Olive Sagapolu (born February 16, 1997) is an American professional football defensive tackle. He played college football at Wisconsin.

==Professional career==
===Green Bay Packers===
On July 26, 2019, Sagapolu signed with the Green Bay Packers of the National Football League (NFL). He was waived on August 31.

===Detroit Lions===
On December 17, 2019, Sagapolu was signed to the Detroit Lions' practice squad. On December 30, 2019, Sagapolu was signed to a reserve/future contract. On August 27, 2020, Sagapolu was waived by the Lions. He was re-signed four days later but waived again on September 5.

===Atlanta Falcons===
On May 17, 2021, Sagapolu was signed by the Atlanta Falcons. On August 24, the Falcons released Sagapolu.

===Pittsburgh Maulers===
Sagapolu was selected in the 24th round of the 2022 USFL draft by the Pittsburgh Maulers He was released from his contract on August 14, 2023, to sign with an NFL team.

===Philadelphia Eagles===
Sagapolu signed with the Philadelphia Eagles on August 14, 2023. He was released on August 29, 2023.

=== New Jersey Generals ===
On October 31, 2023, Sagapolu signed with the New Jersey Generals. The Generals folded when the XFL and USFL merged to create the United Football League (UFL).

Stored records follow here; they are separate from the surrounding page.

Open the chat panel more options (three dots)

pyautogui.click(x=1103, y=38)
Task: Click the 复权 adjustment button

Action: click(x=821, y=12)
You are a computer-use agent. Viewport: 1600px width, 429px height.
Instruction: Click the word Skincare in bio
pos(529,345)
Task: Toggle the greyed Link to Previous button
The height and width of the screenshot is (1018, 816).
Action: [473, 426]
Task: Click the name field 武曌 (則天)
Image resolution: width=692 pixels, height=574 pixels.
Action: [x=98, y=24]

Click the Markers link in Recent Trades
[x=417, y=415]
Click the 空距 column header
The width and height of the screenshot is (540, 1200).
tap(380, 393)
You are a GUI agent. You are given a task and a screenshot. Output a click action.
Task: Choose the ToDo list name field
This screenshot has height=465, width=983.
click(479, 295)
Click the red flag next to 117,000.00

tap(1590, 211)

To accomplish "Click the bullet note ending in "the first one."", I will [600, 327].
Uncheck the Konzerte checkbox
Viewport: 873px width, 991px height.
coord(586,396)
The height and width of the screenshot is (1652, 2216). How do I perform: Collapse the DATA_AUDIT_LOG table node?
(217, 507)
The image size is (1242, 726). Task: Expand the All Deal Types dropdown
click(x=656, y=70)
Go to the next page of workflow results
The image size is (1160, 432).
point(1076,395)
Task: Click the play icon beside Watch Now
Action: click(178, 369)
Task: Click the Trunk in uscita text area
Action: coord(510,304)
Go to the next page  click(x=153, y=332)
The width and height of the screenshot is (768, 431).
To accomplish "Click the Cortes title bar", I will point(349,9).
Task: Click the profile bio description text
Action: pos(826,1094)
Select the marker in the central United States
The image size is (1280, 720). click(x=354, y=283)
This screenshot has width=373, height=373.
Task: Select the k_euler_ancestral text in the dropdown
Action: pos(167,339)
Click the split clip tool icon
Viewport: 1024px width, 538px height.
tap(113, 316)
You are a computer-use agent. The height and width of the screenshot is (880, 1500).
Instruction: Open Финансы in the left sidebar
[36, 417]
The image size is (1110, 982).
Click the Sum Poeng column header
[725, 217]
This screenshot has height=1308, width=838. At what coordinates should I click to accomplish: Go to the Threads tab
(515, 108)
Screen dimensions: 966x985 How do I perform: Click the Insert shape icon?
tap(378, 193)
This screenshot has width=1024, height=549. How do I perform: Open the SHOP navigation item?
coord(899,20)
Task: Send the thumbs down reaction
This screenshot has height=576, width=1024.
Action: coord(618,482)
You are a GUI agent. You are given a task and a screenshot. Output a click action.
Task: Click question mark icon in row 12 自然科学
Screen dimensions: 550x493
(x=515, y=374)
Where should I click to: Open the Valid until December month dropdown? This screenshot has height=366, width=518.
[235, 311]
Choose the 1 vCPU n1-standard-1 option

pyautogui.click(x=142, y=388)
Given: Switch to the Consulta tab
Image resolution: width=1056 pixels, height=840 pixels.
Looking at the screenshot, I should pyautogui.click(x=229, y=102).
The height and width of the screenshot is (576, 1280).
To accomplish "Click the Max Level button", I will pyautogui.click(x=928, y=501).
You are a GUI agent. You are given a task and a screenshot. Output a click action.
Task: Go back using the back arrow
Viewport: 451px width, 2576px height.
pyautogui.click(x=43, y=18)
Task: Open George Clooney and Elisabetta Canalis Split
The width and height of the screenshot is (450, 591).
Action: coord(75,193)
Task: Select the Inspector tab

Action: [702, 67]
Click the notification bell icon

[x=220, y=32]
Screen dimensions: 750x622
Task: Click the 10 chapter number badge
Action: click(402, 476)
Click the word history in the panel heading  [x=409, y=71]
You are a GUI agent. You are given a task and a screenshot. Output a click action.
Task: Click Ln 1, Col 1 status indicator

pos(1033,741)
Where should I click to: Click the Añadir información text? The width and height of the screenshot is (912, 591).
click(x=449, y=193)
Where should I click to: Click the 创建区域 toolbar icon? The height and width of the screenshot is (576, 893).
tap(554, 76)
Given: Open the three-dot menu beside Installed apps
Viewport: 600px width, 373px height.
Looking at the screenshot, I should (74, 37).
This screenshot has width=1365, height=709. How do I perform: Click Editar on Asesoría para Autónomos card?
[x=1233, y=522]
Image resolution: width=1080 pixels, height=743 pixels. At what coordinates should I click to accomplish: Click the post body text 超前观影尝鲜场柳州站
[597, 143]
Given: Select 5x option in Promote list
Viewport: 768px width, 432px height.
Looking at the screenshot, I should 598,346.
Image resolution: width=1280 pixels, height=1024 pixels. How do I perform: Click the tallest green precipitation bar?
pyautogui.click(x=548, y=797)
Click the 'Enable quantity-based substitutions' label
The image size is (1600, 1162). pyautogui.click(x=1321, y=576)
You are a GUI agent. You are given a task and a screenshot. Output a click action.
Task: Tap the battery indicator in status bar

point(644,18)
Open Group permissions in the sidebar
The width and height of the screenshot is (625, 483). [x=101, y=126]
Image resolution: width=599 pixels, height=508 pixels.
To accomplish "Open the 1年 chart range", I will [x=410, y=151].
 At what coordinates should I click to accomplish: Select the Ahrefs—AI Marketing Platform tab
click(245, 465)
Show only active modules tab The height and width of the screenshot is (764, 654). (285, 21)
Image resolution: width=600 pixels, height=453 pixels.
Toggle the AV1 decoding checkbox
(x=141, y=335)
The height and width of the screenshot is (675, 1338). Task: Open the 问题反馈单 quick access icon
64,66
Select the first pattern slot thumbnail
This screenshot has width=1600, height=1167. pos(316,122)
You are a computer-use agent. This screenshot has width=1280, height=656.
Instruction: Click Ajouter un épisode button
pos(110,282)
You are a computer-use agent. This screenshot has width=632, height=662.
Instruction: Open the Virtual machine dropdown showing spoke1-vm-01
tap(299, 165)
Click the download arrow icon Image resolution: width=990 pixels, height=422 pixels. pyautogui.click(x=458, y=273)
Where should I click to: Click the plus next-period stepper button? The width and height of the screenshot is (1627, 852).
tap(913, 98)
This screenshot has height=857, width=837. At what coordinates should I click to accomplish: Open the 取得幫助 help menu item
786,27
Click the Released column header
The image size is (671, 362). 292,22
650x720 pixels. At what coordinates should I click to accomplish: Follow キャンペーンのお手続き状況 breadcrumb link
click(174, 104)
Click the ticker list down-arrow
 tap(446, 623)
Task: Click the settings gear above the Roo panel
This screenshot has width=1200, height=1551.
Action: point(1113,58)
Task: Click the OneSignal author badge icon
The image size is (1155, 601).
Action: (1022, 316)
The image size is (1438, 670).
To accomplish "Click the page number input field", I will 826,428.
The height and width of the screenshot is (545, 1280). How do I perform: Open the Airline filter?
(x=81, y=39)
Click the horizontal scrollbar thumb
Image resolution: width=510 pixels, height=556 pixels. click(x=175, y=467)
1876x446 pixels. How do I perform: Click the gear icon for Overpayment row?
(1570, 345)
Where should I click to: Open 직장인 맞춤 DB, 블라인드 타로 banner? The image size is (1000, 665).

=== Houston Roughnecks ===
On January 5, 2024, Sagapolu was selected by the Houston Roughnecks during the 2024 UFL dispersal draft. He was placed on injured reserve on April 15, 2024. He was re-signed by the team on August 15, 2024.

=== Columbus Aviators ===
On January 13, 2026, Sagapolu was selected by the Columbus Aviators in the 2026 UFL Draft. He was released on March 19.

==Personal life==
Sagapolu's uncle Domata Peko played in the NFL and went to Michigan State. Another uncle Tupe Peko played in the NFL and Arena Football League. Sagapolu enjoys swimming in the ocean, playing the ukulele and singing.